Cet équipement a été financé au moyen d'un crédit affecté de même montant souscrit le même jour par M. et Mme [F] auprès de la société Groupe Sofemo aux droits de laquelle vient désormais la société Cofidis selon traité de fusion publié le 30 juillet 2015, remboursable sur 191 mois, soit après un moratoire de 11 mois, en 180 mensualités de 233,01 euros chacune hors assurance au taux contractuel annuel de 5,61 %, soit un TAEG de 5,97 %.
Par décision du 30 octobre 2012, la direction régionale des affaires culturelles de Bourgogne a rejeté la demande de construction de l'éolienne.
Le 20 novembre 2012, M. [F] a signé une attestation de livraison et d'installation et de déblocage des fonds au profit du vendeur.
La société France Habitat Solution a été radiée le 28 septembre 2015.
Par ordonnance du 21 juin 2022, le président du tribunal de commerce d'Evry a désigné Maître [Y] [W] en qualité de mandataire ad hoc de la société France Habitat Solution pour la représenter dans le cadre de la procédure.
Le raccordement au réseau électrique de l'installation a été effectué et de l'électricité est revendue, la première facture produite ayant été émise le 22 décembre 2014.

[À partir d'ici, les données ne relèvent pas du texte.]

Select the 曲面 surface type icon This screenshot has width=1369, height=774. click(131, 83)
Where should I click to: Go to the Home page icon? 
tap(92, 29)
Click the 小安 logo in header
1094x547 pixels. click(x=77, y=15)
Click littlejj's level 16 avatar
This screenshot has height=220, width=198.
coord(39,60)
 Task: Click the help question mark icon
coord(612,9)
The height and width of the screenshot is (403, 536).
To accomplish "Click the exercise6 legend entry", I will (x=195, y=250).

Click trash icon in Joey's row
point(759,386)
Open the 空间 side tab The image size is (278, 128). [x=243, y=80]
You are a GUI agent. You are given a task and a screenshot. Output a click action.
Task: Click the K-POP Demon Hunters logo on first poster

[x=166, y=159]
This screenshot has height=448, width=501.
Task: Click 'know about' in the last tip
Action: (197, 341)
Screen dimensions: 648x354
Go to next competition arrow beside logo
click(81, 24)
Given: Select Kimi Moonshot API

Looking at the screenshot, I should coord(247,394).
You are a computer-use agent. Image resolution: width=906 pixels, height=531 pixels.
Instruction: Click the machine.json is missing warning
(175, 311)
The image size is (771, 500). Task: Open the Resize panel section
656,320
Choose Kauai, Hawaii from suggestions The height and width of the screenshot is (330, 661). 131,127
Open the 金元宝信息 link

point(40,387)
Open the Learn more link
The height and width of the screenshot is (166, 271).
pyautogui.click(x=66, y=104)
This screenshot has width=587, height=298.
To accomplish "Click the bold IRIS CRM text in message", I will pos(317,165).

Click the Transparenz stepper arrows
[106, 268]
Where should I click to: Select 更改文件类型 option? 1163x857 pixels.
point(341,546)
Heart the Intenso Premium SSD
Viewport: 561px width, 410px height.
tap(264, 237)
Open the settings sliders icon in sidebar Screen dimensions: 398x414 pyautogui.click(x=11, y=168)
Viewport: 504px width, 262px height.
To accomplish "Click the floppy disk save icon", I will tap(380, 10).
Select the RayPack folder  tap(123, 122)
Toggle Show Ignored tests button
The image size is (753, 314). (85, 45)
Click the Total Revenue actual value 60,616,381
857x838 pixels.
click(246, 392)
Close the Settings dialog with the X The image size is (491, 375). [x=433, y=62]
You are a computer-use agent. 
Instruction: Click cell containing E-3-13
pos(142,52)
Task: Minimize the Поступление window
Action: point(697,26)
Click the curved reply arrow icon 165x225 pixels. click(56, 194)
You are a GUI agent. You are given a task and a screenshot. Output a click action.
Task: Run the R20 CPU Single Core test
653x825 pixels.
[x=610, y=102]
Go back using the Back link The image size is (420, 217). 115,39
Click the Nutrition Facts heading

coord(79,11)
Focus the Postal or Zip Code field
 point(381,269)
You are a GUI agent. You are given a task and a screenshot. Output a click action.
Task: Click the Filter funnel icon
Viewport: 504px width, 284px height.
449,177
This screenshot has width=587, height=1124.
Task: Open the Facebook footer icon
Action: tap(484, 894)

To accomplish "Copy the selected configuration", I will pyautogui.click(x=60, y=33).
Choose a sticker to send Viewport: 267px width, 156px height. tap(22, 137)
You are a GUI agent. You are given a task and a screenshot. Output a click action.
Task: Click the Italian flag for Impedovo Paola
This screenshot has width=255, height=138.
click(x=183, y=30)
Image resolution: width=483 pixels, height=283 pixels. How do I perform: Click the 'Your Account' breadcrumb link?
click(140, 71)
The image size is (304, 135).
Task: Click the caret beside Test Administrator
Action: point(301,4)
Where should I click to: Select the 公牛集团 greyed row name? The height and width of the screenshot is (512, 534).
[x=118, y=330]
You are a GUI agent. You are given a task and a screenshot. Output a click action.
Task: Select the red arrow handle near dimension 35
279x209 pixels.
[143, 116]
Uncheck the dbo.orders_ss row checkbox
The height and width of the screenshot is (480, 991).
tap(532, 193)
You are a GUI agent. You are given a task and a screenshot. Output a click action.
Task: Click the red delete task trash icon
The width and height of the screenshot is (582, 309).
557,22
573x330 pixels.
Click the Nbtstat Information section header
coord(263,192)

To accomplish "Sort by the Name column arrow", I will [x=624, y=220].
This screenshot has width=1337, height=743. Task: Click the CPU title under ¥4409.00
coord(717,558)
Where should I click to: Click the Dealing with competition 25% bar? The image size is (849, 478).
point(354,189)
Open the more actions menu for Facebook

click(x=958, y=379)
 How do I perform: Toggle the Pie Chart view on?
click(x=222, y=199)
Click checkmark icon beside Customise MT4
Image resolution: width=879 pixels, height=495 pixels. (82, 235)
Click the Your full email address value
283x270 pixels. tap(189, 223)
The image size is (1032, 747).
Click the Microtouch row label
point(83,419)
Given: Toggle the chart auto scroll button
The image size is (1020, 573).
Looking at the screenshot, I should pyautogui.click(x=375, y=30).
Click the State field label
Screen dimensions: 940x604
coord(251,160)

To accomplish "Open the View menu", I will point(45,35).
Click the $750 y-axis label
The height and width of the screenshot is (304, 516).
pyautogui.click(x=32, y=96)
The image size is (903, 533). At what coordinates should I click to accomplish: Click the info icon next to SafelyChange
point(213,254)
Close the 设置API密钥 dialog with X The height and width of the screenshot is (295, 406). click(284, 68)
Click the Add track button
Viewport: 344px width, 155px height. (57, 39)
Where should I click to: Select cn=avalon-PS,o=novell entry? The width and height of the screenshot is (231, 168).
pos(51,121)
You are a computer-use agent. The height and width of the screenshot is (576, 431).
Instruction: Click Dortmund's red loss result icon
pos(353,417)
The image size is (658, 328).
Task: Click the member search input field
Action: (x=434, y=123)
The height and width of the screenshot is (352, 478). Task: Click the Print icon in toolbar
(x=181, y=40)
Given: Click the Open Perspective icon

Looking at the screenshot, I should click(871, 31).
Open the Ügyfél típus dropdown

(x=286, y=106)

Par actes des 1er et 5 juillet 2022, M. et Mme [F] ont fait assigner le mandataire ad hoc de la société France Habitat Solution et la société Cofidis venant aux droits de la société Groupe Sofemo devant le juge des contentieux de la protection du tribunal de proximité d'Auxerre aux fins de voir constater les irrégularités affectant le bon de commande et dès lors le contrat de vente, constater que la banque a commis une faute dans le déblocage des fonds et doit être privée de sa créance de restitution, condamner la banque à procéder au remboursement de l'ensemble des sommes versées au titre de l'exécution normale du contrat de prêt litigieux et condamner cette dernière à leur verser les sommes de 26 500 euros au titre du capital emprunté, de 25 488,80 euros au titre des intérêts et frais conventionnels payés, de 5 000 euros de dommages et intérêts pour préjudice moral et de 4 000 euros sur le fondement de l'article 700 du code de procédure civile.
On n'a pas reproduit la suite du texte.